THE COURT: Thank you very, very much, Ladies and Gentlemen. Have a nice evening. We won’t call you again for three more years. Thank you.
THE JURY: Thank you.
THE COURT: Anyone need a ride to their car or anything?
A JUROR: Is the shuttle still running. It’s 6:00 o’clock.
THE BAILIFF: It runs until 7:00.
A JUROR: Okay.
THE COURT: Thank you very much. Court is going to order a Presentence Investigation. I’ll schedule this for sentencing on December the 30th.
Tate v. Maryland, ___ Md. App. ___ (Oct. 2, 2008).
Writing for Tate‘s unanimous three-judge panel, Judge Charles E. Moylan, Jr. underlined: “In our case, the appellant clearly did nothing by way of objecting to the reception of the verdicts or by way of asking that the jury be sent back to resolve any alleged inconsistency in its verdicts.”
Clearly, Judge Moylan could not have meant that defendant Tate risked being convicted on either of the two counts for which the jury had acquitted him. After all, it is “settled that once the trier of fact in a criminal case, whether it be the jury or the judge, intentionally renders a verdict of ‘not guilty,’ the verdict is final and the defendant cannot later be retried on or found guilty of the same charge. And, contrary to one of the arguments advanced by the State in the present case, it is not necessary that final judgment be entered on the docket.” Pugh v.

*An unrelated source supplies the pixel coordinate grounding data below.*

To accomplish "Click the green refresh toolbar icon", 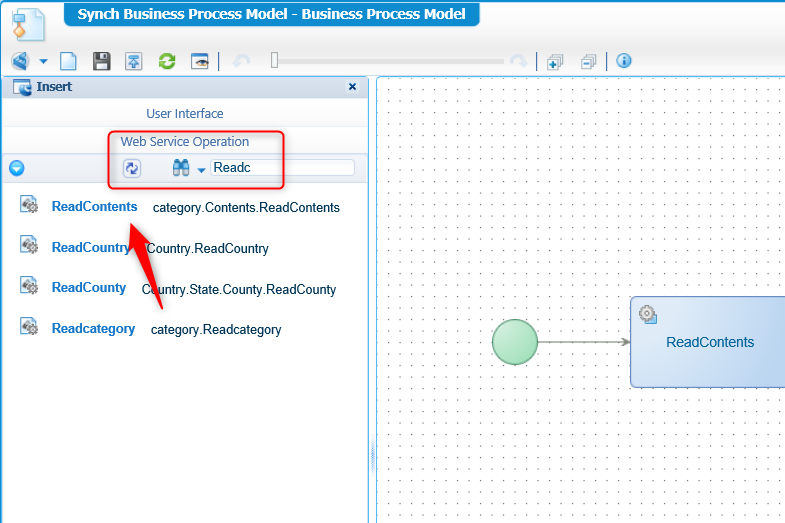I will [x=167, y=61].
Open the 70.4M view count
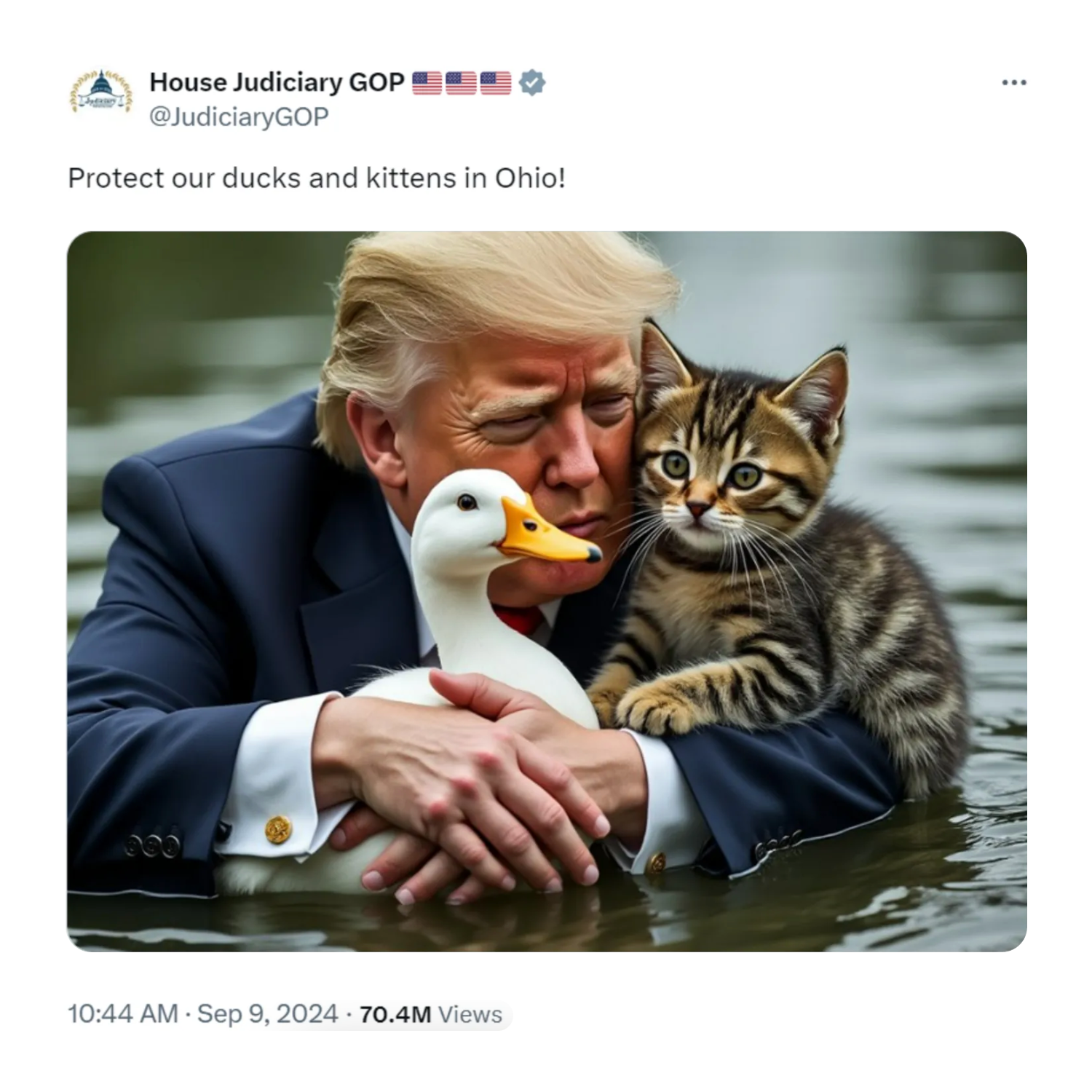This screenshot has width=1092, height=1092. (395, 1014)
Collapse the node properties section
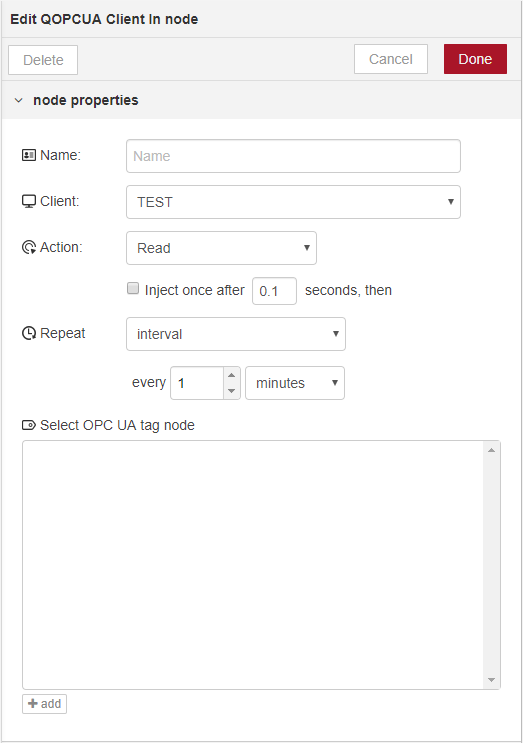523x743 pixels. pos(18,100)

Maryland, 271 Md. 701, 706, 319 A.2d 542 (1974). Perhaps Judge Moylan meant that the only way for defendant Tate to have set up a sufficient inconsistent verdict argument would have been to have waived his right to the final verdict, and to have given the jury a chance to re-deliberate.
Do you know of any good reason not to poll a jury that returns a guilty verdict? Jon Katz
ADDENDUM: I posted this blog entry to two criminal defense lawyers’ listservs, asking if anyone knows of any reason not to poll a jury. Around five answered, and none gave a good reason not to poll the jury, except for the one respondent who said the only reason is to stop hearing the word “guilty”.
Thanks to those who responded, including the respondent drawing attention to the following Supreme Court case on the double jeopardy issue discussed in this blog entry: Smith v. Massachusetts, 543 U.S. 462 (2005).